Vestidos con camisetas en las que se leía "No a Marpesca", los vecinos llegaron a la sede de la entidad ambiental a las 10:00 a.m. y de inmediato comenzaron a corear consignas contra la empresa y la propia Anam, a la que responsabilizan por la situación.
Dentro de la entidad, el subadministrador, Eduardo Reyes, y el director Nacional de Ordenamiento Ambiental, Bolívar Zambrano, esperaban para recibir a los vecinos y escuchar sus demandas.
Sin embargo, el grupo rechazó la invitación a entrar y, más bien, comenzó a gritar que la entidad está corrupta y que la empresa es responsable de los malos olores y de las afecciones alérgicas y dermatológicas que experimentan los moradores de Diablo, Corozal, Los Ríos y Albrook. Además, anunciaron una demanda contra la Anam.

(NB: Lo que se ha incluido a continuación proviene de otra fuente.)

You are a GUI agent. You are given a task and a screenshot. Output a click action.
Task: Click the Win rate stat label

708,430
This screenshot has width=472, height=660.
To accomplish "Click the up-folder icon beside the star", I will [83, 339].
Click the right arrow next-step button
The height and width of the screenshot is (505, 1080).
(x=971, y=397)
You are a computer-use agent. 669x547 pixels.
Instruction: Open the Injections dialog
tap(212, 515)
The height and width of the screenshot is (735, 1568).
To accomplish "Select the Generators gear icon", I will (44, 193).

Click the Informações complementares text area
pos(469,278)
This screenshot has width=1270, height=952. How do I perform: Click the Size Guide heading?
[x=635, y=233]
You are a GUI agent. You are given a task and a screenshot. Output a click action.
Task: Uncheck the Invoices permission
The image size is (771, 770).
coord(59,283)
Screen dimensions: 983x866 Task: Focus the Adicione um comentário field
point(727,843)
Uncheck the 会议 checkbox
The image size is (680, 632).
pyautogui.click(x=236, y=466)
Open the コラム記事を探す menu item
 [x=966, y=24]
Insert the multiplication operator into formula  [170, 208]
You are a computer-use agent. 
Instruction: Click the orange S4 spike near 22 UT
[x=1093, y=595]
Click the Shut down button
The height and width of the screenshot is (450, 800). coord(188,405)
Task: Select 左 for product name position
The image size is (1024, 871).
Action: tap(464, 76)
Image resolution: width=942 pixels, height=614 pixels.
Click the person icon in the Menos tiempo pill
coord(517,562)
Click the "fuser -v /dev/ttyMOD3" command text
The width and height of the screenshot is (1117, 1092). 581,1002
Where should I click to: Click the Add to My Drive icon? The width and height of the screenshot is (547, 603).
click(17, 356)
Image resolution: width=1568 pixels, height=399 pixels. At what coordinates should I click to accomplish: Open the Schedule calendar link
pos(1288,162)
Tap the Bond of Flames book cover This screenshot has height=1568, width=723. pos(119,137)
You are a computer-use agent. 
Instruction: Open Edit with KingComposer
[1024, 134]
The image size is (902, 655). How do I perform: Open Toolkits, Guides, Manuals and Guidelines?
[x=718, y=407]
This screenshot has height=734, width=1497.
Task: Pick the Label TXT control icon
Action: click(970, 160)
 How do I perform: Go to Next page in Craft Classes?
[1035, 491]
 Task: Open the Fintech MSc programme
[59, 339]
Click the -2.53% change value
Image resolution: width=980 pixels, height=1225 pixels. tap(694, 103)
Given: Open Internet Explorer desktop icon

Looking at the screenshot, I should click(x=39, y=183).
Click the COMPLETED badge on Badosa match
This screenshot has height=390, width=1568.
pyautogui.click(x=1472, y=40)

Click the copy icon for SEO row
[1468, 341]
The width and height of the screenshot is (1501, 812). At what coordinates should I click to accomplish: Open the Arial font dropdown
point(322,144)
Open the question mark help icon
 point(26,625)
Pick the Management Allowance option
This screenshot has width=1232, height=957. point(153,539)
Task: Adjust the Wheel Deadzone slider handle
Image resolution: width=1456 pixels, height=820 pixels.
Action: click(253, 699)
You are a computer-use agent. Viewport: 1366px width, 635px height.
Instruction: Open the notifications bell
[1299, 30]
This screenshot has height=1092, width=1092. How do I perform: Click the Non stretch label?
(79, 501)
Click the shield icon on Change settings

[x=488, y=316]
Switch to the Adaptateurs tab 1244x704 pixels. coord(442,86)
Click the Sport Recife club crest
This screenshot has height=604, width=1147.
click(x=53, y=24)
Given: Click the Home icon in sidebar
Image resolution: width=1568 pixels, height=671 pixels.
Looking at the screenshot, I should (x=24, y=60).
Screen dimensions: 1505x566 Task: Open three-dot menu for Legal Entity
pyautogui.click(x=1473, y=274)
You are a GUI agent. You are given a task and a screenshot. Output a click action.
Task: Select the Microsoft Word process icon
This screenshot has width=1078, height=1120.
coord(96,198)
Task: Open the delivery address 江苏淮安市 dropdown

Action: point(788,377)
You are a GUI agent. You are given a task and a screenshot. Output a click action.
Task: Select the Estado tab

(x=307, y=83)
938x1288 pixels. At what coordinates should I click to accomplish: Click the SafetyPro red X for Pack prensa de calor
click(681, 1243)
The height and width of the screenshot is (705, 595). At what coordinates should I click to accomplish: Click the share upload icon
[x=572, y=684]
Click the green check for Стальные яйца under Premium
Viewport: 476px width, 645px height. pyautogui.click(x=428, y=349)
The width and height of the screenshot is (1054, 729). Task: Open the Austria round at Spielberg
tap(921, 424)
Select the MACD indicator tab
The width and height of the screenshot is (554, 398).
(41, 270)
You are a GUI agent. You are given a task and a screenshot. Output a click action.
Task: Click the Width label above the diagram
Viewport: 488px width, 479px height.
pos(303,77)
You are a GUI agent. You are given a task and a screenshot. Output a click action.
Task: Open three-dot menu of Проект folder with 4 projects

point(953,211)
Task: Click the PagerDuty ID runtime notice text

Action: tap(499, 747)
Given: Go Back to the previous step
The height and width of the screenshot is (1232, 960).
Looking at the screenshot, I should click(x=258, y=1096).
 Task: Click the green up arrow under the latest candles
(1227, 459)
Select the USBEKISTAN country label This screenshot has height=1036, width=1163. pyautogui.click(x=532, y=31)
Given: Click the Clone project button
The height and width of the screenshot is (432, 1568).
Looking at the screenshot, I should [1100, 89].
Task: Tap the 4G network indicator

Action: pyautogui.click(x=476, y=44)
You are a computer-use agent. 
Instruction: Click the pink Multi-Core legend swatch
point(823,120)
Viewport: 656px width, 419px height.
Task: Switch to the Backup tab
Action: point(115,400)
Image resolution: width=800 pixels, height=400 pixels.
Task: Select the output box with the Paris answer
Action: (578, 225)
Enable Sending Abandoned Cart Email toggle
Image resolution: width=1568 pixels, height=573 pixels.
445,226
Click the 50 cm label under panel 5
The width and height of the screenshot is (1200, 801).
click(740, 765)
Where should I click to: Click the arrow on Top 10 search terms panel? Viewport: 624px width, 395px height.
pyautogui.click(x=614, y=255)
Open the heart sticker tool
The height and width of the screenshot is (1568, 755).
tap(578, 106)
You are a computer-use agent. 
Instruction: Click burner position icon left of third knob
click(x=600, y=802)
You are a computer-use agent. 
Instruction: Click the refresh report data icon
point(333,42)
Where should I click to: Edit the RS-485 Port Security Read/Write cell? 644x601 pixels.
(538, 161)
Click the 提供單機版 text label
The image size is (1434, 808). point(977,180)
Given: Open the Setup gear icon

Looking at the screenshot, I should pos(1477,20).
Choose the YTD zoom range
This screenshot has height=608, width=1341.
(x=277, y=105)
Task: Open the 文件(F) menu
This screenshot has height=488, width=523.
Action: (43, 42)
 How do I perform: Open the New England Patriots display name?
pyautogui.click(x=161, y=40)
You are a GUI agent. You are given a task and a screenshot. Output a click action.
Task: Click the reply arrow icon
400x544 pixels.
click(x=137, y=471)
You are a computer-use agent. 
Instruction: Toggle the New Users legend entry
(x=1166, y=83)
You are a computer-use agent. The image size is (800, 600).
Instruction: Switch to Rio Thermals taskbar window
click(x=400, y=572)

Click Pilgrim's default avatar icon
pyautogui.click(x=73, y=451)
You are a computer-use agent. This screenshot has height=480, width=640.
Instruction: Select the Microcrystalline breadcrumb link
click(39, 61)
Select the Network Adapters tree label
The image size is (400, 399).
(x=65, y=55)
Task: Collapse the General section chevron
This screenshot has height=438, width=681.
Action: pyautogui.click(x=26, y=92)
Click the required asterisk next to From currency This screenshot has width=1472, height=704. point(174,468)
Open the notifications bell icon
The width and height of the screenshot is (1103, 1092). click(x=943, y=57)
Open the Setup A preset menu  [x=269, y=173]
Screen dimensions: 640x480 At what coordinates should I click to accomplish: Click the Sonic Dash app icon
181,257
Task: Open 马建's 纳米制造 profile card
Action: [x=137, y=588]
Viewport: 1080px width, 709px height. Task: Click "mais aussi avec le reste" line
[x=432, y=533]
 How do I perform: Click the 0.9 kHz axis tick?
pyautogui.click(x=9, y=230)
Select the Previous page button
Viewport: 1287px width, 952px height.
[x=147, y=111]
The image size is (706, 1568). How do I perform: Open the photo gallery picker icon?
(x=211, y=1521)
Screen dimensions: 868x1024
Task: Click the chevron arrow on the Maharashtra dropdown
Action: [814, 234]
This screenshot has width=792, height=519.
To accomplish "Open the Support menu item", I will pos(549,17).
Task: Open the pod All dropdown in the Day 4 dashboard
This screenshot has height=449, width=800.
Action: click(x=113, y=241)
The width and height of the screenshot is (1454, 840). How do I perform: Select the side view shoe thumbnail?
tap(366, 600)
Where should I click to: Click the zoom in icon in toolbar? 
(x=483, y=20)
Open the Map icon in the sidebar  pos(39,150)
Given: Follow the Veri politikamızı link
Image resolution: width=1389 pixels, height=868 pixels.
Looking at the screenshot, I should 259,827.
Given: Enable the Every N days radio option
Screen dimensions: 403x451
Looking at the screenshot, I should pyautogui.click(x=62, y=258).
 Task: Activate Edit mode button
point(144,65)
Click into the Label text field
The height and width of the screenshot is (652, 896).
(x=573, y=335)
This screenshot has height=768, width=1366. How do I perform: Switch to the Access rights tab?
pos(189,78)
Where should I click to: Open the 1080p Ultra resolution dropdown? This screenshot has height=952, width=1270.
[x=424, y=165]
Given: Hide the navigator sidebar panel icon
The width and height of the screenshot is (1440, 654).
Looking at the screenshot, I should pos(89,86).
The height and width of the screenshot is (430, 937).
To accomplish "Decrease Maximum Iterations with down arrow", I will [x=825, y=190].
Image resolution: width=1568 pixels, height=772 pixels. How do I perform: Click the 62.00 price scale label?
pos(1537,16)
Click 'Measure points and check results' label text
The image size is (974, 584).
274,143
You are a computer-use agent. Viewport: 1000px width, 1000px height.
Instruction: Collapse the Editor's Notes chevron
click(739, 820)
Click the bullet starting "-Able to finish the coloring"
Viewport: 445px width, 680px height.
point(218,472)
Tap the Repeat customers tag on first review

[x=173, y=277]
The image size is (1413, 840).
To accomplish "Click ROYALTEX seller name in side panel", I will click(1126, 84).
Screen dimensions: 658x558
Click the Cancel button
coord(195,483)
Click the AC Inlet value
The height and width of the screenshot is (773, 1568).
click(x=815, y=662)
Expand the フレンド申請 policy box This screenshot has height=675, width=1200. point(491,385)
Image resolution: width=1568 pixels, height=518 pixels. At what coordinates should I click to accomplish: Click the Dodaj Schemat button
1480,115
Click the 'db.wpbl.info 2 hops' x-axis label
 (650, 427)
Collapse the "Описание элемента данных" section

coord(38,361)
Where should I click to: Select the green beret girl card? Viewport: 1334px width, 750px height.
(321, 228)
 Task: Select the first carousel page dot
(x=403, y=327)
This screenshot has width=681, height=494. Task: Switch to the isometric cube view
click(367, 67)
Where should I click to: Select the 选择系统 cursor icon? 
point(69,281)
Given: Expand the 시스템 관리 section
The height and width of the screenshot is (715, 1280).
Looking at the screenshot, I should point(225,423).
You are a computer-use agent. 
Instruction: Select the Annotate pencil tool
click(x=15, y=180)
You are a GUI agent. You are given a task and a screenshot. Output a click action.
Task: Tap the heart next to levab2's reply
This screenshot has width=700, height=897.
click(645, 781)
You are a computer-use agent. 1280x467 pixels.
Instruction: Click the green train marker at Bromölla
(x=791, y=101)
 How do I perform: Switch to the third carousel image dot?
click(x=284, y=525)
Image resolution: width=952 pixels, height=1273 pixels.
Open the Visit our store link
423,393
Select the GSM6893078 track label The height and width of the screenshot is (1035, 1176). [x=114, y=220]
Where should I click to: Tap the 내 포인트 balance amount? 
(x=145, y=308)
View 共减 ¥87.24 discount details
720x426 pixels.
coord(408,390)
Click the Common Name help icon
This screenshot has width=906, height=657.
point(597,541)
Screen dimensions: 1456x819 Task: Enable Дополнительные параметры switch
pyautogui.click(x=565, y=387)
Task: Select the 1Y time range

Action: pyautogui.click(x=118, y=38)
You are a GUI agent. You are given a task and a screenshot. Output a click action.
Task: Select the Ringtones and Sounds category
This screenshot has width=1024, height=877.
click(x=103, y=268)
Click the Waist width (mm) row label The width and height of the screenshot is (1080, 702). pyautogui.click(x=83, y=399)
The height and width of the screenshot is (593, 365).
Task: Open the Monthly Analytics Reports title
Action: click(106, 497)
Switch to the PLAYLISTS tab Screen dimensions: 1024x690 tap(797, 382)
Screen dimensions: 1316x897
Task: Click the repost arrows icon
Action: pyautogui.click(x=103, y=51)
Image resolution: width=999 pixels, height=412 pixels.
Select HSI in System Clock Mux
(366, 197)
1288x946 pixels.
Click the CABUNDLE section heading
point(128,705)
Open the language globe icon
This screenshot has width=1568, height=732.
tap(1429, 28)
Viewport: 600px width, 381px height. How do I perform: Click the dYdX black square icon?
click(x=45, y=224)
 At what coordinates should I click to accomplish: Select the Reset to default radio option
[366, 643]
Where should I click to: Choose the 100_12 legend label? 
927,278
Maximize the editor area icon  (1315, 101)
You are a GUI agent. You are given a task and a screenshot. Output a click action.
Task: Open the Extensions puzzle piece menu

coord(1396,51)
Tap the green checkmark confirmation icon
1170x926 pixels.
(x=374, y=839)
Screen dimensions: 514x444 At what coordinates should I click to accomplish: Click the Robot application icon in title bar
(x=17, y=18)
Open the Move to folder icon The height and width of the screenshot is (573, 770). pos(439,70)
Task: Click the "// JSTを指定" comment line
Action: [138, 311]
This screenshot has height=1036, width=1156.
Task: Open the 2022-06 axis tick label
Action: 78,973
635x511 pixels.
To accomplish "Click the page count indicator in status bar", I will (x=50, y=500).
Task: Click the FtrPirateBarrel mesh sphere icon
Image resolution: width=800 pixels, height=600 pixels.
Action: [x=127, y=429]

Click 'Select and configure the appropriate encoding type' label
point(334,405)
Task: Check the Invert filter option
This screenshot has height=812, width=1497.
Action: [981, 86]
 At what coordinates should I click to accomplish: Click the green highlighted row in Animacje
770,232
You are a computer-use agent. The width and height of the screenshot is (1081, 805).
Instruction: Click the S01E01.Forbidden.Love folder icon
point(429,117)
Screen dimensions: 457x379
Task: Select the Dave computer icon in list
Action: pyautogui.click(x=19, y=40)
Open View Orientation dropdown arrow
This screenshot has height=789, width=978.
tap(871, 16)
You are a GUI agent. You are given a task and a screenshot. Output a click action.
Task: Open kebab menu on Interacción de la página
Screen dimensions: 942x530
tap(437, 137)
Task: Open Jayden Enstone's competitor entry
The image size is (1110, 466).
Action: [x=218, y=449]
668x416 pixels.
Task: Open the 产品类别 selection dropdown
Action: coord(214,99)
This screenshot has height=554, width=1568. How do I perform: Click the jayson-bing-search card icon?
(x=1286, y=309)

Nino Naurelli, vocero de la comunidad, dijo que la querella que presentarán en la Corte Suprema de Justicia es por "corrupción", y argumentó que no se reunirán con los responsables de la Anam, puesto que ya tienen más de un año peleando por esta situación y hasta ahora no les han dado respuesta.
Agregó que ahora solo piden que se aplique la Ley 14 de 1975 y que obliguen a los dueños de la procesadora a regresar al puerto de Vacamonte, donde estaban originalmente.
La ley los ampara
Por su lado, Reyes y Zambrano explicaron que solo pueden hacer lo que indica la norma y que la empresa cumple con todos los requisitos que exige la Anam para operar.
Reyes dijo que no es potestad de la Anam obligarlos a regresar al puerto, "principalmente porque el área donde está la empresa fue concedida mediante una resolución de la extinta Autoridad de la Región Interoceánica (ARI)".
Confirmó que hace más de un año se le aprobó un estudio de impacto ambiental que los autoriza a realizar el procesamiento de camarón en el área.
Se realizaron varias llamadas telefónicas a los dueños de la empresa Marpesca, pero nadie respondió.